I’m pretty sure the biggest word that comes to mind when I think about you is independent. Fiercely independent. You are a little man on a mission, and often push my hand away if I’m trying to help you, or insist you do things your way. You have made it clear that you can climb steps (up and down) all by yourself and do not need to hold my hand. You have refused to drink out of a cup with a lid, proving that you are a big boy and can drink out of a real cup with no sippy lid or straw. And to cut your food into little bites for you? Forget it, you are a big boy and will pick it up and bite it like the rest of us. You do things your way, that’s for sure, and are sure to let us know. While it makes me so so proud to watch you do things on your own, it also adds to our share of battles. Lord help me when you are a teenager, I’m sure I’ll be gray headed and haggard looking from sleepless nights thanks to you.

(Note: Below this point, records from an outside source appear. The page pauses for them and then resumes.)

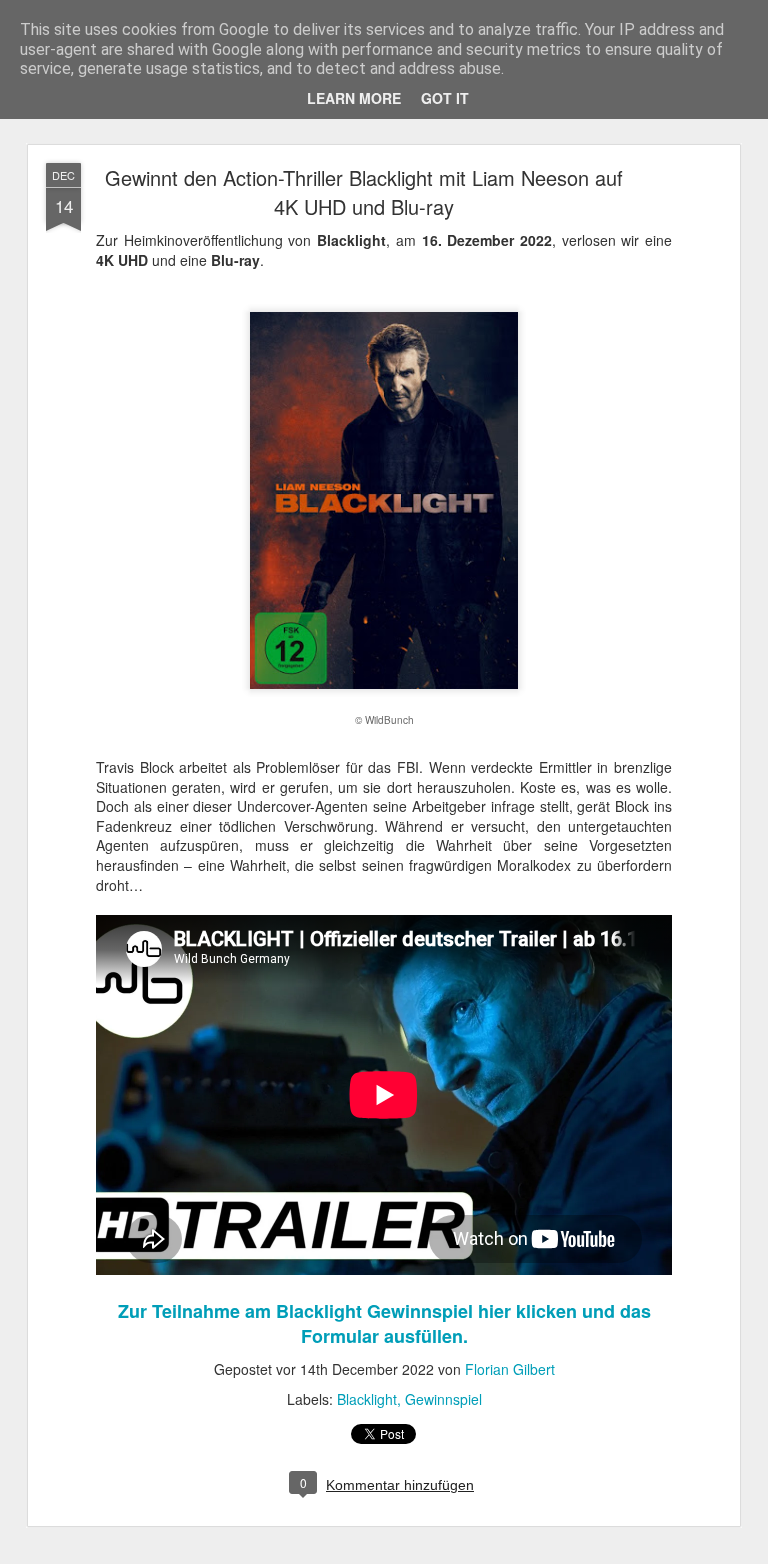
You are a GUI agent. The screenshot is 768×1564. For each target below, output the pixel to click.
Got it (445, 98)
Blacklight (367, 1399)
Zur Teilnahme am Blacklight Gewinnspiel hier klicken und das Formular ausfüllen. (384, 1323)
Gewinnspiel (443, 1399)
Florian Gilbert (510, 1369)
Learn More (354, 98)
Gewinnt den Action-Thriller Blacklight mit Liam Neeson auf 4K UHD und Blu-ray (364, 192)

You are such a silly boy. You LOVE to play, and giggle, and be tickled, and play chase. One of my favorite things right now? When something is yucky, you say “eeeee” and make the worst face in the world. We have no idea where you learned it, but it makes us laugh every. single. time. You love being outside, you love swimming, and you love your play kitchen and cooking. Last week I caught you pouring a cup of water into your pot on the stove, “turning it on” and telling me that it was hot as you stirred. Maybe you’ll be a chef one day?
You are curious, and serious, you study and take it all in. Which I’ve been told is much how I was at your age. Your vocabulary is coming along slowly but surely, but you won’t talk or say a word until you are good and ready. Everything is in your time. Maybe this is God’s way of inadvertently continuing to teach me that life does not operate on my own timeline. I’m pretty sure its a battle I’ve been learning since I was in my teens, him trying to teach this heart of mine to be patient. And you? You are part of that same plan of His, I have no doubt. You would think I would have learned by now, but apparently this will be a lifelong journey of learning patience.
You give me a run for my money, you test my patience, and everyday I am learning how to be a better mommy for you. (For instance, as I type this you we are trying to explain to you why you can’t play outside at 9pm at night). But sometimes in the most frustrating of moments, when I can’t possibly hear you fuss one more second, or flail your arms or stop your feet, you surprise me in the biggest of ways and walk up and plant the biggest, sweetest kiss on my cheek. I think in the past couple weeks we have finally entered into the “parenting stage” of this whole thing. Up until now you’ve been easy, as long as you were fed, changed, and sleeping you did great. But now that you are a toddler, you require discipline, guidance, and a little more than just hugs and kisses from mommy. Its as much a learning process for myself as it is for you, and I have no doubt we are just getting started.
No matter what we go through, or how many tantrums you throw, just know that I love you. And nothing will change that.